Theatre News

Gene Wilder dies aged 83

The actor starred as Willy Wonka in ”Willy Wonka and the Chocolate Factory”

The actor Gene Wilder
The actor Gene Wilder
(© Warner Brothers/Tandem Production)

Stage and screen actor, director and writer Gene Wilder has died at the age of 83, according to his family.

Wilder's nephew Jordan Walker-Pearlman said he passed away after complications from Alzheimer's disease at his home in Connecticut. The two-time Oscar nominee was diagnosed with non-Hodgkins lymphoma in 1999.

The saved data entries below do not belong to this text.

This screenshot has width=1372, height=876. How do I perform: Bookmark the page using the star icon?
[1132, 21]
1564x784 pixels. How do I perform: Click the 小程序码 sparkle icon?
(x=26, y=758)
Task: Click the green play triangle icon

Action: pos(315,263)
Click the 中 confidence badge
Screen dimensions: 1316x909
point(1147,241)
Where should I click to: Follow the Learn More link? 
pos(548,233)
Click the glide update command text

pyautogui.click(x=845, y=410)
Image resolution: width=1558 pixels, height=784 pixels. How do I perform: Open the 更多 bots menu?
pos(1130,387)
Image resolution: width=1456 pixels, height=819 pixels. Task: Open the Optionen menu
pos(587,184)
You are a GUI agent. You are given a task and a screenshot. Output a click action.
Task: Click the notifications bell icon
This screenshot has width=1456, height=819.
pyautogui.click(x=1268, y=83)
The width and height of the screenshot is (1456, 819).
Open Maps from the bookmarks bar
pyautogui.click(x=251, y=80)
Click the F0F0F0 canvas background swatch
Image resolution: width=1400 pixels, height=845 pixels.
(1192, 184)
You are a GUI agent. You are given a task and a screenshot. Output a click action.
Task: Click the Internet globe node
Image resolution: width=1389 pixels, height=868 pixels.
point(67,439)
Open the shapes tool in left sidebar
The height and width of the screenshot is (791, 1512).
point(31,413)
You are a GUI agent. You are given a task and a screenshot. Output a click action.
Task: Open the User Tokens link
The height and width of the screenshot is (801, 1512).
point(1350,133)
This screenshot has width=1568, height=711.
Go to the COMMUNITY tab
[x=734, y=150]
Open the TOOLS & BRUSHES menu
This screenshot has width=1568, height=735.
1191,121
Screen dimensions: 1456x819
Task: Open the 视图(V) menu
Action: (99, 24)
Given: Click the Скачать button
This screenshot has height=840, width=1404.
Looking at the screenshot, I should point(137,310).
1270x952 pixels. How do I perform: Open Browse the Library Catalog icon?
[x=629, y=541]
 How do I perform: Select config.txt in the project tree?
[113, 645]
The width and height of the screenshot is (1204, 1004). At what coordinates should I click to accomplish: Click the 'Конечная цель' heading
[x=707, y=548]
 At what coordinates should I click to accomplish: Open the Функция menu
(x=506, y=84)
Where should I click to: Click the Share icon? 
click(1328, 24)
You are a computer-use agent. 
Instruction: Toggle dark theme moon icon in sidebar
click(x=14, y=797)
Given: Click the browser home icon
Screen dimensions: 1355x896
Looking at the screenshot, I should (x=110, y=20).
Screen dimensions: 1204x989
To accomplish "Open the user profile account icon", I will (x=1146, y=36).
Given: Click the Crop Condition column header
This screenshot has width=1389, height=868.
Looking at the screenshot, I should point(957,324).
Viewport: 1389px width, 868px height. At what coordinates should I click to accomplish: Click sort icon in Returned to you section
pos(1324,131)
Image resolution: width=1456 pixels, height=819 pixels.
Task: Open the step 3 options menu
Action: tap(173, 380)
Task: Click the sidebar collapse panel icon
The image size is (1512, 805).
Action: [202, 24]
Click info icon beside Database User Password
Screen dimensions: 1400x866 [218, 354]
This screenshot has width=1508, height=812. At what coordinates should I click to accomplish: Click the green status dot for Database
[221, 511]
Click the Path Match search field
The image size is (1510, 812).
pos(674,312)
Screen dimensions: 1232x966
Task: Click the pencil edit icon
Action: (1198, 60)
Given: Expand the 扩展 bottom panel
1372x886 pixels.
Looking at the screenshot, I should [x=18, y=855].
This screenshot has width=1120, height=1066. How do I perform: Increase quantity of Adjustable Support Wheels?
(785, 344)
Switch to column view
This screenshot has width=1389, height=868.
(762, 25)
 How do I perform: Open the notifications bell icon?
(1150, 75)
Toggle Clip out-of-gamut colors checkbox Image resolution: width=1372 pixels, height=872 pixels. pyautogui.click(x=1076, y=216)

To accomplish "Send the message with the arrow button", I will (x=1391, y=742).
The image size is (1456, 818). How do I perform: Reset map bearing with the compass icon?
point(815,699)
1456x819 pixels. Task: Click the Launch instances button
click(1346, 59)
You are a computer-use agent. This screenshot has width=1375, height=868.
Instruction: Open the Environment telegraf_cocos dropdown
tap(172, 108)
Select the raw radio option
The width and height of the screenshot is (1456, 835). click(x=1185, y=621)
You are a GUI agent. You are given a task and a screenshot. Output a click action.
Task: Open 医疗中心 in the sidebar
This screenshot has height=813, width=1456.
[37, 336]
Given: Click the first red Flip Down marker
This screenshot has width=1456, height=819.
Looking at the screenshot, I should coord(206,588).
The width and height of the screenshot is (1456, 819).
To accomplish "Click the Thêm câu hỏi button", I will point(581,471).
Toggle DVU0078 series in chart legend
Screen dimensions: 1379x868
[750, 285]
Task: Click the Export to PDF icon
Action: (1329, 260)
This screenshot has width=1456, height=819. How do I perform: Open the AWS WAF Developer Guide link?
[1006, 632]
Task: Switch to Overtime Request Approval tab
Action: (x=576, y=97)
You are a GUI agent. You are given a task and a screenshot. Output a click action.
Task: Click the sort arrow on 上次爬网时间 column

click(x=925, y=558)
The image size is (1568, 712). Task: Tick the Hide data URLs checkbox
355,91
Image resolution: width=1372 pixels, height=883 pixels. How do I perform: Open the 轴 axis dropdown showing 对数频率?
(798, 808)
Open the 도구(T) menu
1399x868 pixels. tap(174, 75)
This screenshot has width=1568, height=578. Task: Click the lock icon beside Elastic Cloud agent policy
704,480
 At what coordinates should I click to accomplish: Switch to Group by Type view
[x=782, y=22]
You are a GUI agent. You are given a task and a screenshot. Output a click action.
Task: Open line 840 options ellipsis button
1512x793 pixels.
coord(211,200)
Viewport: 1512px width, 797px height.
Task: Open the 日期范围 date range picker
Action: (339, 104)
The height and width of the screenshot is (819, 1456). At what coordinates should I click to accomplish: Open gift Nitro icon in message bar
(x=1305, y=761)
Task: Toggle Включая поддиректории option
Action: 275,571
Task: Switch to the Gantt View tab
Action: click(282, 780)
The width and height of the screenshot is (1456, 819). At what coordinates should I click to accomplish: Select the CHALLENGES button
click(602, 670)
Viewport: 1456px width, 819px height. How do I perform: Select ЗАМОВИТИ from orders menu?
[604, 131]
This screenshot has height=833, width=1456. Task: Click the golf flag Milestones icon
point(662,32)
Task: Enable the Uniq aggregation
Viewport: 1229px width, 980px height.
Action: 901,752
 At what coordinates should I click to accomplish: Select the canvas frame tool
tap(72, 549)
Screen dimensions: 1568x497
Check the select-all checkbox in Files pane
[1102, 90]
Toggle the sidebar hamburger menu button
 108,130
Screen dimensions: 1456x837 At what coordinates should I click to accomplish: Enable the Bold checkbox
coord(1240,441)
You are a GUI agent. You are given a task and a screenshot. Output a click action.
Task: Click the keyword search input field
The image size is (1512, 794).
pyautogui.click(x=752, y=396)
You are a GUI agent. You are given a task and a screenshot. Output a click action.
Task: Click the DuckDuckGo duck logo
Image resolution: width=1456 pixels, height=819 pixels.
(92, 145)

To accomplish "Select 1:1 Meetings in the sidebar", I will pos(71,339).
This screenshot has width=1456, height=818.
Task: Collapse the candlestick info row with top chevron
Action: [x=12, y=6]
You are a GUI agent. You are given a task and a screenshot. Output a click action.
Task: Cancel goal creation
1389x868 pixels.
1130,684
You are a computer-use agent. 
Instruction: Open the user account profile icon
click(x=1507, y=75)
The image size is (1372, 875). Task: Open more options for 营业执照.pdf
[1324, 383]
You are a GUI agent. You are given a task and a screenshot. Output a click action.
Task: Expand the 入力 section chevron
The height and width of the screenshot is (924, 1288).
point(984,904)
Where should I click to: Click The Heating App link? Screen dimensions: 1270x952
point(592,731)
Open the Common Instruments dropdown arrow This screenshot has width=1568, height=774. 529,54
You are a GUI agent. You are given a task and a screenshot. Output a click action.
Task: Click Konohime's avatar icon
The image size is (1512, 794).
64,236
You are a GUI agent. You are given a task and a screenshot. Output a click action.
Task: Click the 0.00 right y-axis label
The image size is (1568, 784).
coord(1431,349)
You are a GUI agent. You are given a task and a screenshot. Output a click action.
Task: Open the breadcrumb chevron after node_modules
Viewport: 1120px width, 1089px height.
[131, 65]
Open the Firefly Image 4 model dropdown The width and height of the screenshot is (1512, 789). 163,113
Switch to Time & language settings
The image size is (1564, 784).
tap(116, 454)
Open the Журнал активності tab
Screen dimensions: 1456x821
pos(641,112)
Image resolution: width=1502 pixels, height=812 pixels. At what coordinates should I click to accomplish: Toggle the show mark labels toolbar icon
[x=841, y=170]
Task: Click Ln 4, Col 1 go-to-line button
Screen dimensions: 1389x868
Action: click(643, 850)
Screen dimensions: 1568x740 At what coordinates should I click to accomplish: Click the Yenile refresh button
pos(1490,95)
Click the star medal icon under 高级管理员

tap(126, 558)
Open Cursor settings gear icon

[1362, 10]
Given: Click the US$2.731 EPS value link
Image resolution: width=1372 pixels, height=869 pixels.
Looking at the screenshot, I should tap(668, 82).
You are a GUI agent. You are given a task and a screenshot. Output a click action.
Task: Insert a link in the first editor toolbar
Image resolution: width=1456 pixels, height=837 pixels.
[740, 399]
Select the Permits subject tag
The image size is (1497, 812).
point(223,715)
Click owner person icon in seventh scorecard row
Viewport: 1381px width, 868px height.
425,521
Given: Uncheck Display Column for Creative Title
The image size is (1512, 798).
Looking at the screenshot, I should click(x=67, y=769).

In a statement, Walker-Pearlman said: "The decision to wait until this time to disclose his condition wasn’t vanity, but more so that the countless young children that would smile or call out to him "there’s Willy Wonka," would not have to be then exposed to an adult referencing illness or trouble and causing delight to travel to worry, disappointment or confusion. He simply couldn’t bear the idea of one less smile in the world."

Wilder starred in the film Willy Wonka and the Chocolate Factory in 1971 and was famous for his work with director Mel Brooks on films such as Blazing Saddles and The Producers.

After graduating from university in Iowa in 1955, he enrolled at the Bristol Old Vic Theatre School in the UK.

His first film role was in 1967 when he played a hostage in the film Bonnie and Clyde but his breakthrough role was Leopold in The Producers in 1968, for which he was nominated for an Academy Award for Best Supporting Actor.

He was nominated for an Oscar for Adapted Screenplay for the film Young Frankenstein, which he also starred in. Wilder worked closely with Richard Pryor, starring in films including Silver Streak (1976), See No Evil, Hear No Evil (1989), and Another You (1991).

Though Willy Wonka and the Chocolate Factory was not an immediate success, the film became a cult hit, with generations of children recognising him as the face of the tricksy chocolate factory owner.

Wilder married actress Gilda Radner in 1984, but two years later she was diagnosed with ovarian cancer and in 1989 she passed away. Her death prompted Wilder to try to raise awareness of the disease.

He starred in Neil Simon's Laughter on the 23rd Floor in the West End in 1996.

In 2003 he starred in TV sitcom Will and Grace and won an Emmy.

In later life, Wilder took to writing, including the novels My French Whore (2007) and Something to Remember You By (2013).